**REQUIREMENT:** Provide only the number of lines in the data below that contain the word "computer".

**PROVIDED DATA:**

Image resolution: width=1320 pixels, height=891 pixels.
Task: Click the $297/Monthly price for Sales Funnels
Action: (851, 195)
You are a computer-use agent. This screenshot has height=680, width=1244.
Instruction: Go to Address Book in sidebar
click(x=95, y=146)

* * *

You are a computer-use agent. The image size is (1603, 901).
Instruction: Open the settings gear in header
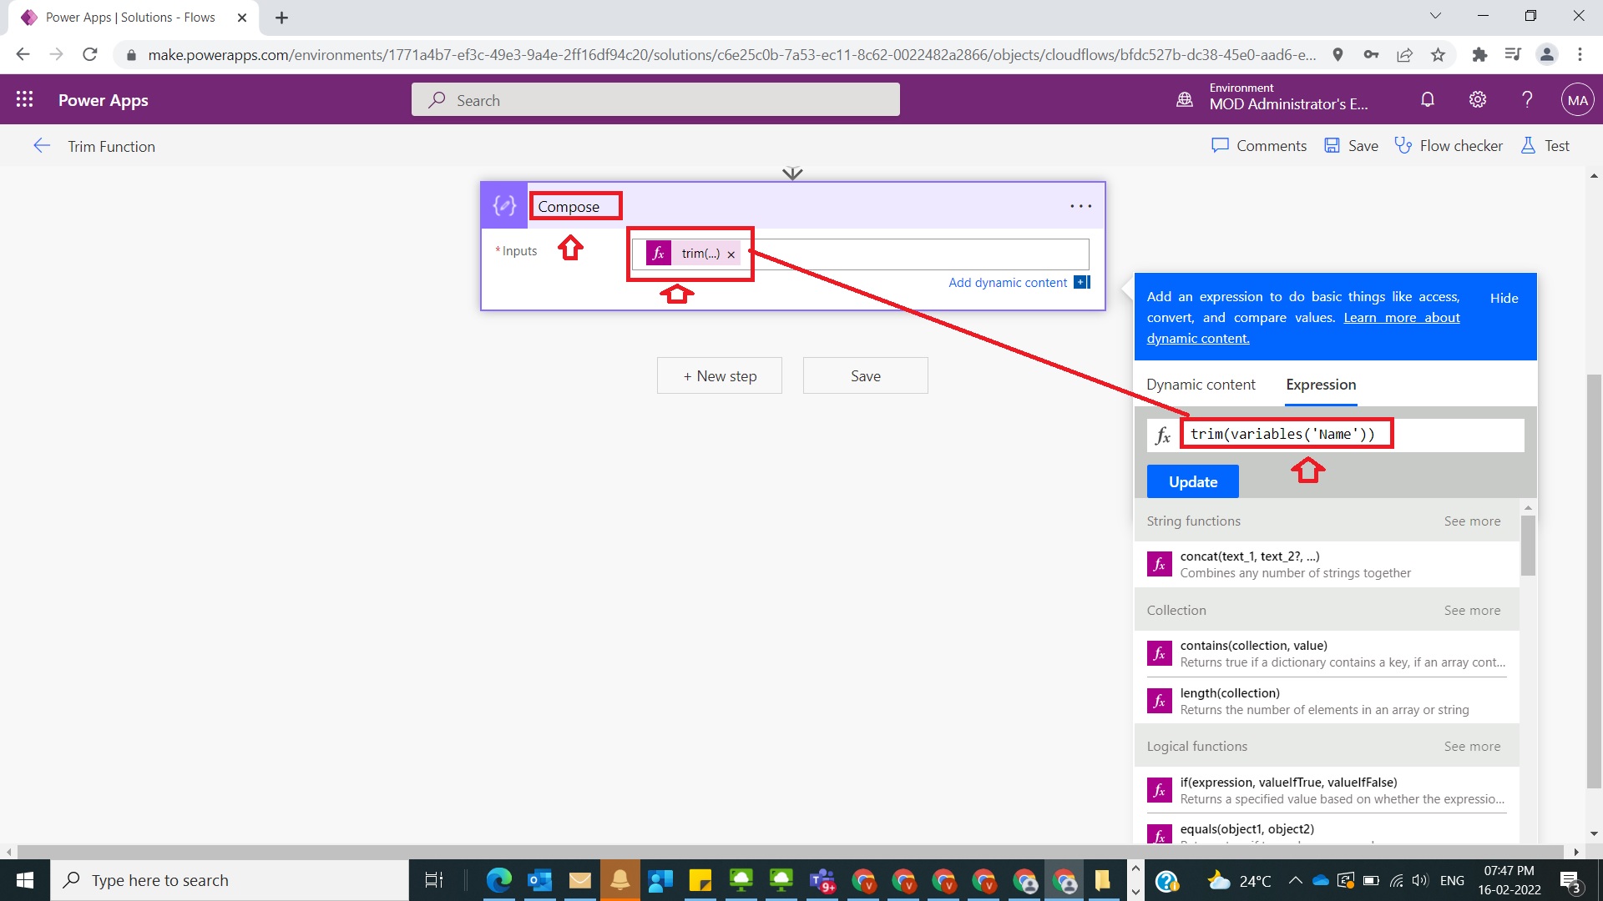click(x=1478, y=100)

**SOLUTION:** 2